Its weakness is handling the "semantic restoration" of abbreviations. Cases were observed where ARR was written as "Earalley" — phonetically similar but semantically incorrect. That said, this is a common challenge across all models, and whisper is among those with the lowest occurrence rate.
voxtral-mini-4b-realtime (High English Vocabulary Retention)
Score: CER 0.1354 / CER_EN 0.1151 / RTF 0.208
In terms of natural output and information retention, voxtral-mini is on par with whisper. It retains English vocabulary well and is less prone to dropping information mid-utterance in longer text.
However, RTF 0.208 makes it the heaviest model in this benchmark. With an average processing time of around 6 seconds, it is not suited for real-time use cases. It is a good fit for batch transcription or asynchronous processing where accuracy is prioritized, but the cost implications must be understood before adoption.

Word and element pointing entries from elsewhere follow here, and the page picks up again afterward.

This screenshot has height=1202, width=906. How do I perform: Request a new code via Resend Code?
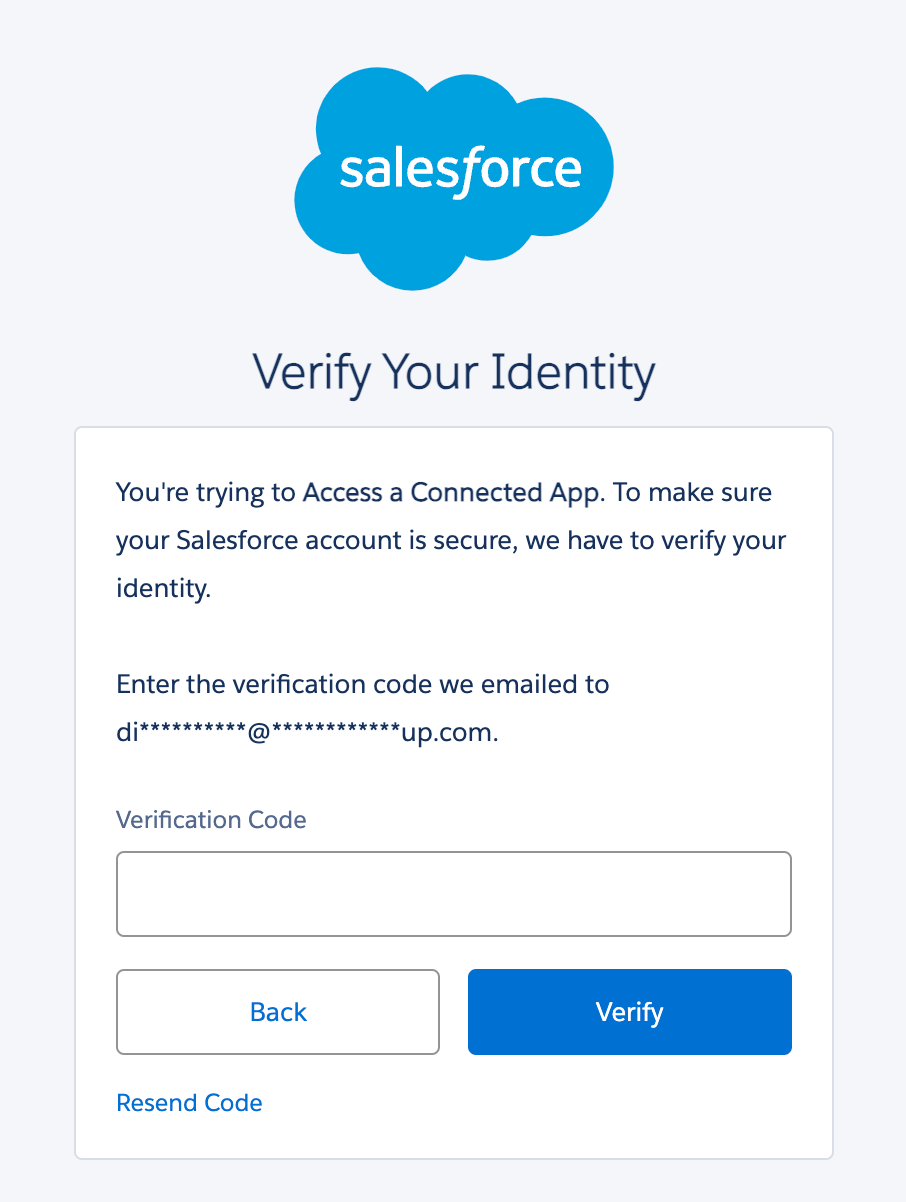(189, 1102)
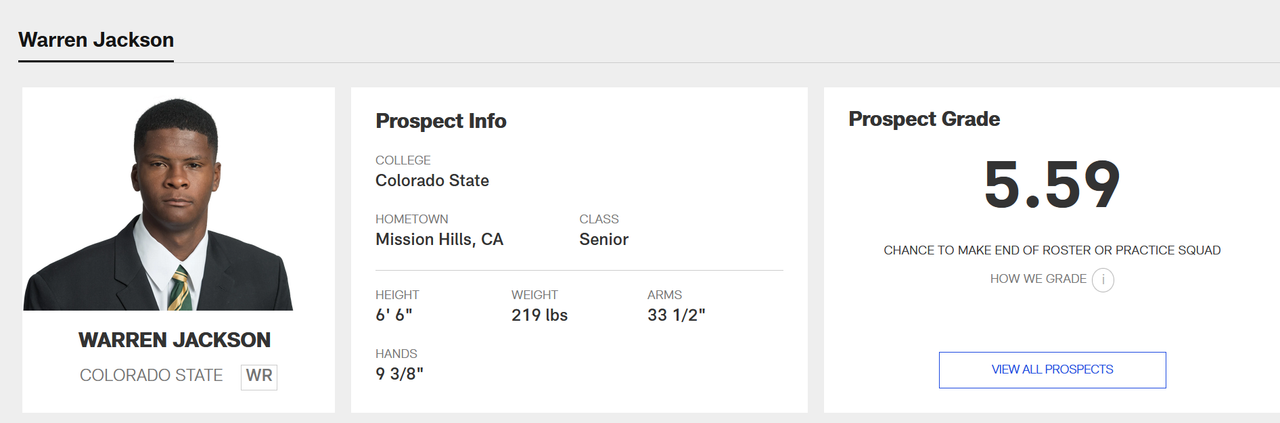
Task: Click Warren Jackson's headshot photo
Action: pos(176,205)
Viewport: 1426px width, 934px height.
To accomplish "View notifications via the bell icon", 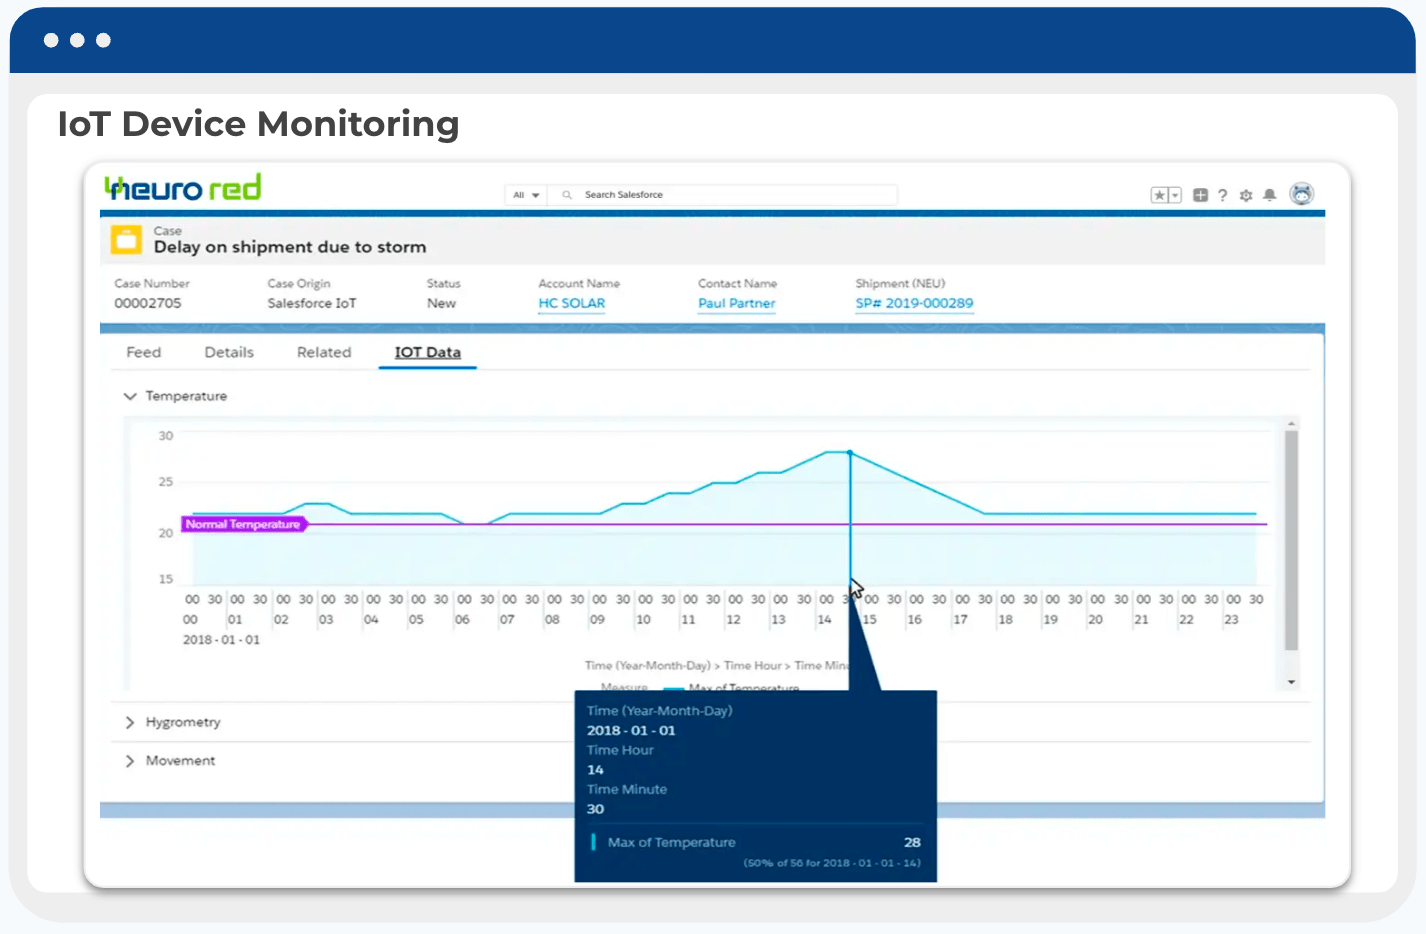I will (x=1269, y=195).
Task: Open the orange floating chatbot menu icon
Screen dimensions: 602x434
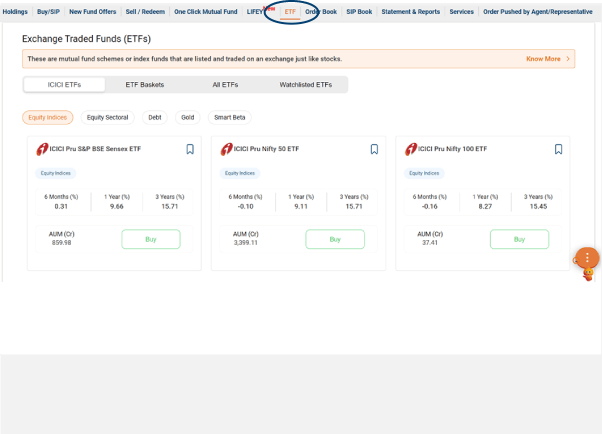Action: 586,258
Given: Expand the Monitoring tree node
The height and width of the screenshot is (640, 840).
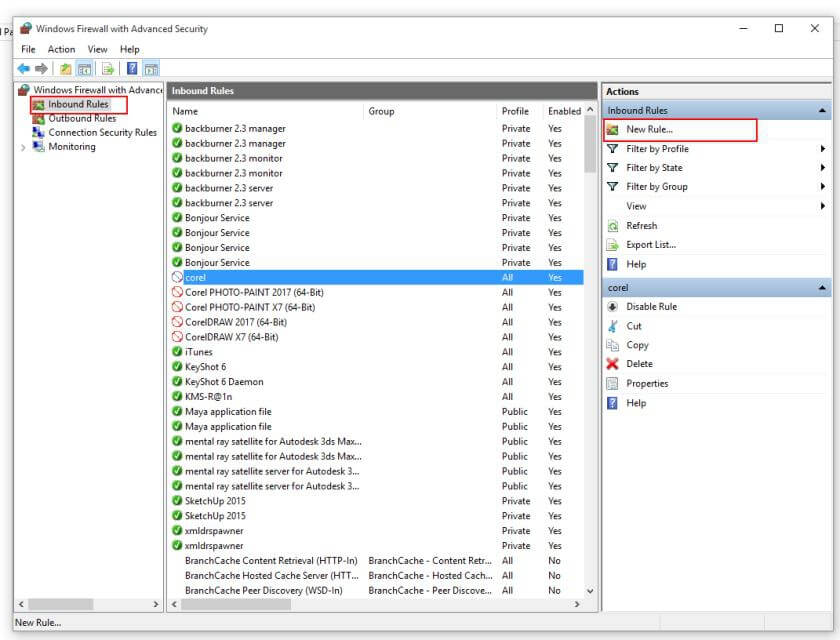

Some proper nouns showed localized corruption (e.g., DeepSeek → DFC-like output), so noise can still creep in even when English vocabulary is largely retained.
qwen3-asr-1.7b (Best CER / Top Character Accuracy)
Score: CER 0.0820 / CER_EN 0.0589 / RTF 0.048
This model has the most distinctive profile. CER is the best among all models (0.0820), and CER_EN at 0.0589 far outpaces the second-place voxtral (0.1151).
This means it "hears accurately at the character level." The Japanese text output reads naturally, and output length tends to match the original.
⚠️ Watch out for semantic errors
qwen3-asr-1.7b shows noticeable errors where phonetically similar but semantically wrong substitutions occur:
SIer→SREARR→EararisuSansan→SansonThese are character-level near-misses that are factually wrong from an IT knowledge standpoint. If using this model for meeting minutes or subtitles, always include a downstream LLM correction step.
cohere-transcribe-03-2026 (English Vocabulary Retention + Fast)
Score: CER 0.1701 / CER_EN 0.1566 / RTF 0.011
English product and tag names like PowerPoint, Excel, and HTML are handled reliably, and speed (RTF 0.011) is excellent.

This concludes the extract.